Ook niet omdat hij vroeger te Oostende niet dan sporadisch verscheen, maakt de Duitscher er thans een vreemden indruk. Vele Duitschers zijn weliswaar gemakkelijk te erkennen uit overige Europeanen, al kan men in deze heel wat vermakelijke vergissingen begaan. Doch juist omdat hij zoo licht erkenbaar is, zou de Duitscher in het Oostende van het jaar negentien honderd zes en twintig niet hoeven vreemd aan te doen.
Neen, de Duitscher lijkt hier meer vreemd, omdat hij een harmonie komt breken, hetgeen iedereen heel goed voelt.
Die harmonie was het gevolg van een jarenlange conjunctie tusschen Engelsche en Belgische beschaving. In mijn vorig briefje heb ik u gezeid wat voor een soort Engelschen tot bij het uitbreken van den oorlog te Oostende kwam, en welk soort Belgen het er ontmoette: twee soorten die voor gelijkwaardig konden worden gehouden en het dan ook met elkander goed vinden konden.

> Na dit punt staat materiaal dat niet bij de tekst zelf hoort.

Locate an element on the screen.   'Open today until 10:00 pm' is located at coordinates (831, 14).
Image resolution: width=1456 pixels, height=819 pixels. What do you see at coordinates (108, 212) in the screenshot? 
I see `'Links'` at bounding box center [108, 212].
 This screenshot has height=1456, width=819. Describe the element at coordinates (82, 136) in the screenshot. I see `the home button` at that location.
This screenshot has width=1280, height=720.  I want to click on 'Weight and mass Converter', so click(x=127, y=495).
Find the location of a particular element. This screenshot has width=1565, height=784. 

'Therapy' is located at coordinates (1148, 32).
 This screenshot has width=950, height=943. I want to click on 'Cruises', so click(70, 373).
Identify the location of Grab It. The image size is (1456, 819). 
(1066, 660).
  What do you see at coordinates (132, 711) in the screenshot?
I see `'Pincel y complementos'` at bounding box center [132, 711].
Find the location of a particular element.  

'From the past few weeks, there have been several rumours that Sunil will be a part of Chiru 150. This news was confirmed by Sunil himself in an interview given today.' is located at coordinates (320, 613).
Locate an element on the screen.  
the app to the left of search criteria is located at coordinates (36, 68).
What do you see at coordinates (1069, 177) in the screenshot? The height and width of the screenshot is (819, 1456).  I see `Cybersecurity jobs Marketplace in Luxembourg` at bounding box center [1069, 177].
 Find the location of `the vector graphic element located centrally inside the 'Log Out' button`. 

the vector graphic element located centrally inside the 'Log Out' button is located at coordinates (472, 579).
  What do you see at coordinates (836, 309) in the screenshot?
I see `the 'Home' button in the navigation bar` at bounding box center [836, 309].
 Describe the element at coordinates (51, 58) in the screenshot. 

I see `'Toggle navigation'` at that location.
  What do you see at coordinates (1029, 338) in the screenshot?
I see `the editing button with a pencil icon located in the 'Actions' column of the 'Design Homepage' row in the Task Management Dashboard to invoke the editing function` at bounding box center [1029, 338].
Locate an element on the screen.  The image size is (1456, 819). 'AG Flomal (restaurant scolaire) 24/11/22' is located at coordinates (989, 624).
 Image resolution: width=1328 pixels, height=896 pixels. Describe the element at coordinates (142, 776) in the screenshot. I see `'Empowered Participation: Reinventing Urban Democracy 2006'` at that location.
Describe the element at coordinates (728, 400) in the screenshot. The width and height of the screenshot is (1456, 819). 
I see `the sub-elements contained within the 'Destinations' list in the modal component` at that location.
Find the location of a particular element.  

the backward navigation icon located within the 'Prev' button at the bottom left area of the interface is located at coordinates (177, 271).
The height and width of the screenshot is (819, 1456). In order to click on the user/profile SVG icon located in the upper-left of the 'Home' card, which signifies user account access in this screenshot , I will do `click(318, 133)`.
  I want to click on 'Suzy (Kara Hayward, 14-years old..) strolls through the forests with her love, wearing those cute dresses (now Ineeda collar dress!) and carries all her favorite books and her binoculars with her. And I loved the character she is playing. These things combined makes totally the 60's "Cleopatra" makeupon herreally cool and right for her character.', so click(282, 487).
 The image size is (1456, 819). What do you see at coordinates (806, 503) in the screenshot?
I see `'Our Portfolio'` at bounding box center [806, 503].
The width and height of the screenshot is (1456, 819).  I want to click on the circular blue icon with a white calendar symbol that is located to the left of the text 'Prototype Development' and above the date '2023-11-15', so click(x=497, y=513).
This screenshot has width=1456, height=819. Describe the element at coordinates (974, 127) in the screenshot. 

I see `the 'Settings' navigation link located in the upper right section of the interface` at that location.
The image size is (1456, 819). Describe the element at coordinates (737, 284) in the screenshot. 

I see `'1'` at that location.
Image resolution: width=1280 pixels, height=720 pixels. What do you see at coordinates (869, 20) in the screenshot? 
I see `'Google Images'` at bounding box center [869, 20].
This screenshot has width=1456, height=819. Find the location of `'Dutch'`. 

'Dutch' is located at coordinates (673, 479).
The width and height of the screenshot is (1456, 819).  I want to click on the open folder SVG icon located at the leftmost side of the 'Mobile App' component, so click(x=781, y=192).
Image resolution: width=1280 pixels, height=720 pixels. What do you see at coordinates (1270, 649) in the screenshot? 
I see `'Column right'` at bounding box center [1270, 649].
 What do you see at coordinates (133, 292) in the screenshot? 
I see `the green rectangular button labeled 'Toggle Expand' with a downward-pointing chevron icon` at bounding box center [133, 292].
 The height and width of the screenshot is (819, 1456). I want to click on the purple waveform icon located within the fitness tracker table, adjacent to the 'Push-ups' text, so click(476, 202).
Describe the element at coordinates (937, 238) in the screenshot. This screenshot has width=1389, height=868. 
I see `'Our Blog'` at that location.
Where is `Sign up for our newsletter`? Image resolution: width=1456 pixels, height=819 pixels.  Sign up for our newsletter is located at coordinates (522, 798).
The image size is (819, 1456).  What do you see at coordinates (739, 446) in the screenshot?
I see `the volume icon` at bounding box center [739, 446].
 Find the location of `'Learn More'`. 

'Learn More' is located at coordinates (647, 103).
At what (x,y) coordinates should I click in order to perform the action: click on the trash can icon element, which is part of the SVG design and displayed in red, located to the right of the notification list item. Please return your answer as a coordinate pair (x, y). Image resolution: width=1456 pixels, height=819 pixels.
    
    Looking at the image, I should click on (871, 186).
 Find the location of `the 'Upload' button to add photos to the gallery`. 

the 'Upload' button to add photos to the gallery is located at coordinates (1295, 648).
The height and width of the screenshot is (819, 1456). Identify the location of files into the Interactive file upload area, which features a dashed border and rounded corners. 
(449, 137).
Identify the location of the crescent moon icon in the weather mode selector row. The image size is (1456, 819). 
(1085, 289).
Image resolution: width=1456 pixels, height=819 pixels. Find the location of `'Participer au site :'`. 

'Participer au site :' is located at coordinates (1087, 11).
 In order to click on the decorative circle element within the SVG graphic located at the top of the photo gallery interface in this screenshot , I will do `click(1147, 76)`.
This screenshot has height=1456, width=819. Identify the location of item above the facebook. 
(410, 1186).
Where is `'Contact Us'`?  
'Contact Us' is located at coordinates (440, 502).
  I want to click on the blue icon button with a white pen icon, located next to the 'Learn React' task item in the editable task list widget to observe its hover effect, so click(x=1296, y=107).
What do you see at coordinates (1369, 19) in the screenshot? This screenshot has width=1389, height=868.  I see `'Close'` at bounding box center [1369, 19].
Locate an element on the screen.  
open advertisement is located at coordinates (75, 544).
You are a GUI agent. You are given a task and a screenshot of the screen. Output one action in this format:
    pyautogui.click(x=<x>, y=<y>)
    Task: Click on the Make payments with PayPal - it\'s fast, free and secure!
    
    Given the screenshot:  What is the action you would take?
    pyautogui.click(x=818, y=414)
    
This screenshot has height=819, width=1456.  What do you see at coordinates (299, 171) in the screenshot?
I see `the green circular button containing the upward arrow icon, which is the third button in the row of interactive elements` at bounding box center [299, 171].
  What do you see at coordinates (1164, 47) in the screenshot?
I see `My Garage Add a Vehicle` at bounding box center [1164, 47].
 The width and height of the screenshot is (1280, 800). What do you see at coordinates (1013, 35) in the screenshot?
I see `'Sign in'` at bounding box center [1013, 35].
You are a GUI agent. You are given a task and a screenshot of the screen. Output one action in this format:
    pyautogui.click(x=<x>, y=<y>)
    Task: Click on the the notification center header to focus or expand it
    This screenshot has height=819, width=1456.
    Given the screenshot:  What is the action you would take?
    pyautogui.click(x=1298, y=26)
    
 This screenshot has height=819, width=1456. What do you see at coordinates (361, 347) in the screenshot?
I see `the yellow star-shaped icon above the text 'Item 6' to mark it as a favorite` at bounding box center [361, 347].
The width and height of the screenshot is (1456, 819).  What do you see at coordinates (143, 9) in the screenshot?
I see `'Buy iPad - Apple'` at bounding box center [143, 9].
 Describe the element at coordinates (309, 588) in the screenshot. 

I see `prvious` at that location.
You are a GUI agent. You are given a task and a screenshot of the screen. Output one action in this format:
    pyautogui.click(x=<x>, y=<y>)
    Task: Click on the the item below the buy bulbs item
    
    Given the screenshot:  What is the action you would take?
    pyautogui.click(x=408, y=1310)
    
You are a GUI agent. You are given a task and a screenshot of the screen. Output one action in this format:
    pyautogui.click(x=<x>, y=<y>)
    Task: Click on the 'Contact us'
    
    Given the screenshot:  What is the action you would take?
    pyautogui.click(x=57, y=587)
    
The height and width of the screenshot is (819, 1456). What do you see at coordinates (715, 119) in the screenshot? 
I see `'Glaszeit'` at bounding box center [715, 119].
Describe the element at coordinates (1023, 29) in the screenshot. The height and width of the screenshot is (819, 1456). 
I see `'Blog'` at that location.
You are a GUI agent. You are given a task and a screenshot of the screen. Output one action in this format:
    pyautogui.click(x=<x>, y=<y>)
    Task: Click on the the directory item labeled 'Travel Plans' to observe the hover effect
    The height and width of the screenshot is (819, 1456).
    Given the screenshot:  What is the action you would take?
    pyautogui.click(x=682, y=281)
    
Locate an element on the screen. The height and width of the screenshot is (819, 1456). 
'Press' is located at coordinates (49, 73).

Dat de Belgen ooit een grooten, laat staan zelfs maar eenigen invloed op de Engelschen zouden hebben gehad, zal ik wel de laatste zijn om het te beweren. Dat de Engelsche invloed niet
| |
| |
onvermengd heerschte dat hij niet door bedoeld deel van het Belgendom zou zijn verwerkt tot iets specifiek-Oostendsch; en dat daarbij de Engelschen ongetwijfeld door een zekeren onbewuste inschikkelijkheid het hunne hebben bijgedragen, lijdt even weinig twijfel. Een zekere verstandhouding die, onuitgesproken, niet te minder echt was, had geleid tot een stand van zaken, die het leven te Oostende buitengewoon aangenaam maakte. In die harmonie waren, het spreekt van zelf, eenige Grieksche en Zuid-Amerikaansche, mannelijke maar vooral vrouwelijke dissonanten (ook voor dit punt verzend ik u naar mijn vorigen brief). Maar de algemeene toon was een beminnelijke deftigheid, die zich uitte in den algemeenen omgang, in hotel en concertzaal, en tot zelfs in een geuniformiseerde kleedij, die, zelfs bij eenige excentriciteit, voornaam bleef en zonder smakelooze opvalligheid.
Het is juist, en in de eerste plaats op vestimentair gebied dat de Duitschers iets vreemds, iets harmonie-storends, uit hun land hebben meegebracht. Juist omdat zij te Oostende nog zoo nieuw zijn, hebben zij zich nog niet weten aan te passen. En dat voelen zij trouwens heel goed, en ten bewijze: een Oostendsch kleermaker - ik weet het uit de beste bron - overstelpt als hij was door Duitsche bestellingen, die allen binnen acht-en-veertig uur waren uit te voeren, die kleermaker heeft zijn prijzen eenvoudig verdubbeld, zonder protest uit te lokken, zoodat een gewoon costuum bij hem thans achttienhonderd francs kost. Een ander kleermaker had het zoo druk, dat hij drie weken lang zijn winkel gesloten heeft. Nu moet gij weten, dat de Engelschen doorgaans hun kleêren van huis meebrengen, en de Belgen natuurlijk ook. De meeste Duitschers hadden
| |
| |
echter, met de Oostendsche zeden niet bekend, hun smoking thuis gelaten, zoodat thans aan de Belgische kust gansch een bevolking koortsig aan het smoking-naaien is.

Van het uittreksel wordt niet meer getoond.